▶ Liste des consignes
1 – D'après le souvenir de la Peugeot 203, qu'est-ce qui vaut à celui qui raconte le droit d'accompagner son grand-père dans la tournée de ses fermes ? Répondez en une à trois phrases.
2 – Prolongez le souvenir de la Peugeot 203 à partir de sa dernière phrase.

▶ Texte fourni
----------
Mon grand père Georges Meulle a toujours aimé les Peugeot.
Il avait une belle 203 dans
laquelle, petit, je m’asseyais à la place du conducteur, admirant
l’impressionnant compteur de vitesses qui allait jusqu’à 150.
Nous on avait une 2 CV, qui plafonnait à 90 en descente, dans
laquelle étaient entassés nos parents et les enfants. Lorsque la capote fuyait
ou que les essuie-glaces ne fonctionnaient pas en raison de leur dépendance de
la vitesse, je regrettais le confort de cette belle Peugeot dans laquelle
roulait mon grand père, allant chaque jour faire les courses au Lion d’Angers
pour les 18 vacanciers de La Coudère étalés sur trois générations. Il passait
ainsi une à deux heures chaque matin chez les commerçants du bourg, emmenant
souvent ma grand tante Hélène Desprez qui arrivait essoufflée de La Carrière
voisine avec ses nombreux sacs pour sa nombreuse descendance, agacée par les
impatiences de son beau-frère qui ne supportait pas ses retards pourtant
modérés en dépit des coups de klaxon de la 203.
Et puis j’ai commencé à grandir et, en tant qu’ainé des
petits enfants, j’eus le droit magique d’accompagner mon grand père lorsqu’il
faisait la tournée de ses fermes.
Ainsi, lorsqu’on partait tous les deux au Bois-Billé, passé
le Lion, il me mettait sur ses genoux et je pouvais ainsi conduire la belle 203, majestueusement dominateur des
chemins vicinaux.
----------
▶ Données disponibles
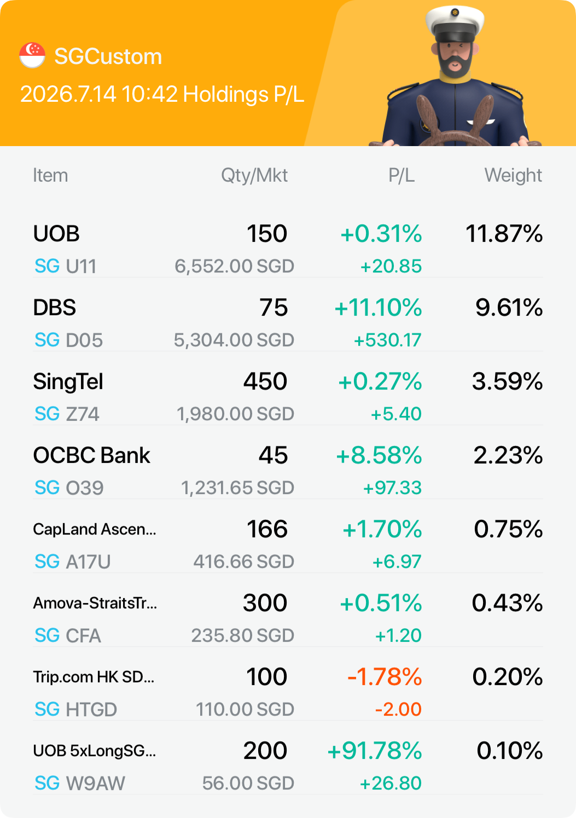Select CapLand Ascen... holding name
The image size is (576, 818).
(95, 529)
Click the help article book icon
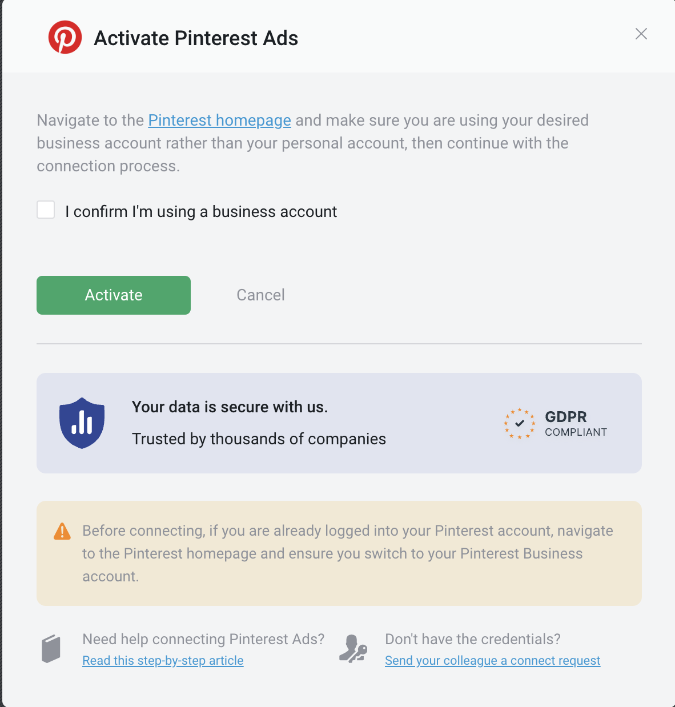 tap(51, 648)
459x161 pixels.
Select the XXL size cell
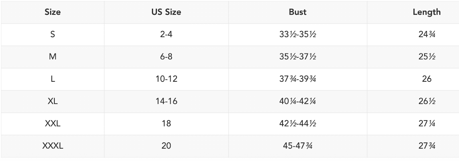pyautogui.click(x=53, y=124)
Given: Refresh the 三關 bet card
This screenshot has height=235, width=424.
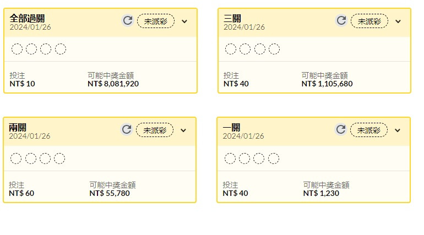Looking at the screenshot, I should 341,21.
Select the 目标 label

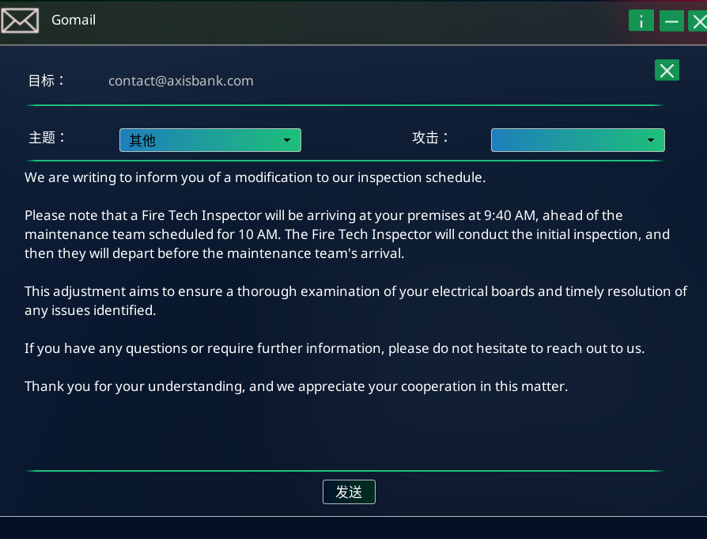point(47,81)
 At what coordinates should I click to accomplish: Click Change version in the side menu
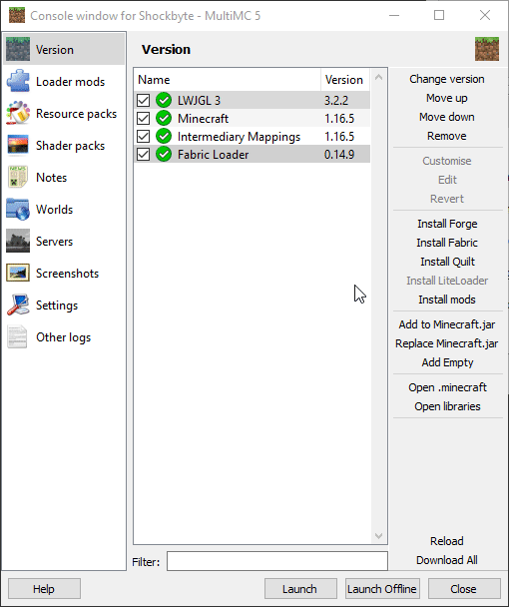click(x=447, y=79)
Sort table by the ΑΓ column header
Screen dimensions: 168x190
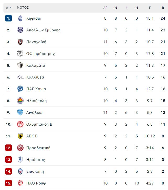pyautogui.click(x=105, y=8)
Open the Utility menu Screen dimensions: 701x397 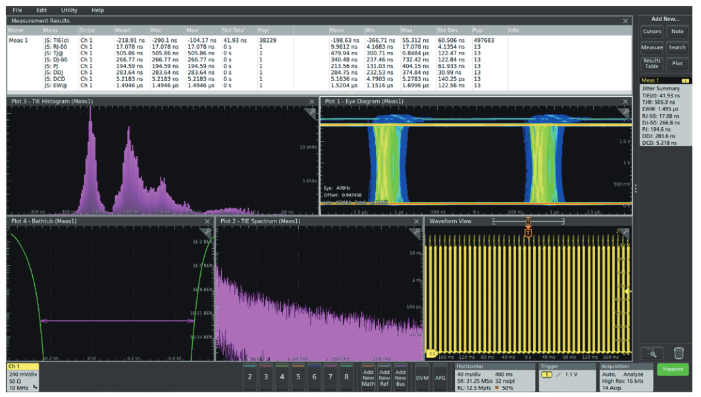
----------
▶ Réponses aux consignes
1 – Il obtient ce droit parce qu'il est l'aîné des petits-enfants. Le texte le présente comme un « droit magique » accordé quand il a commencé à grandir.

2 –
Lorsqu’on croisait la 403
commerciale de la gendarmerie, mon grand père faisait un grand signe de la
main, il connaissait tous les gendarmes du coin auxquels il amenait des
perdreaux ou faisans en septembre lors des premières chasses. Ceci arrange
cela.
Moi, j’adorais ces virées complices pour lesquelles, rentré
le soir à La Coudère, je ne disais absolument rien à mes parents, pensant que
c’était un secret entre mon grand père et moi.
Les Peugeot ne se
limitaient pas à La Coudère. On voyait chaque fin d’après-midi arriver la 403 familiale de mon grand oncle Henri
qui amenait le clan Desprez du Tertre, souvent conduite par ses fils ainés
Vincent ou Martin, et qui, une fois sur deux, déposait mes cousins soit à La
Coudère chez la grande sœur Marguerite Meulle, soit à La Carrière chez le petit
frère Michel Desprez. Equilibre familial respecté. On plongeait alors tous dans
l’Oudon pour notre bain quotidien, nous écartant parfois pour laisser passer
les péniches surchargées qui remontaient jusqu’à Segré, et riant parce que 20
cousins bruyants dans la rivière faisaient râler les pêcheurs. On sortait de
l’eau quand sonnait la cloche de La Coudère, annonçant qu’il était temps de
remonter pour le dîner familial pris tous ensemble sur la longue table en bois
de la maison.
Et puis j’ai continué à grandir et suis arrivé à 17 ans et
demi, impatient de passer mon permis de conduire. Il fallait que je sois
présenté par une auto-école, les leçons de conduite sur la 203 ne semblant pas être suffisantes pour l’inspecteur du permis de
conduire qui habitait sur la place de l’église du Lion, un certain Monsieur
Bureau, père de mon futur cousin Jean Bureau qui épousera un an plus tard ma
cousine Véronique Desprez. Je m’inscris donc à « Gillet Auto-Ecole »,
située à quelques mètres de l’église et de l’inspecteur du permis, le
terrorisant Monsieur Bureau.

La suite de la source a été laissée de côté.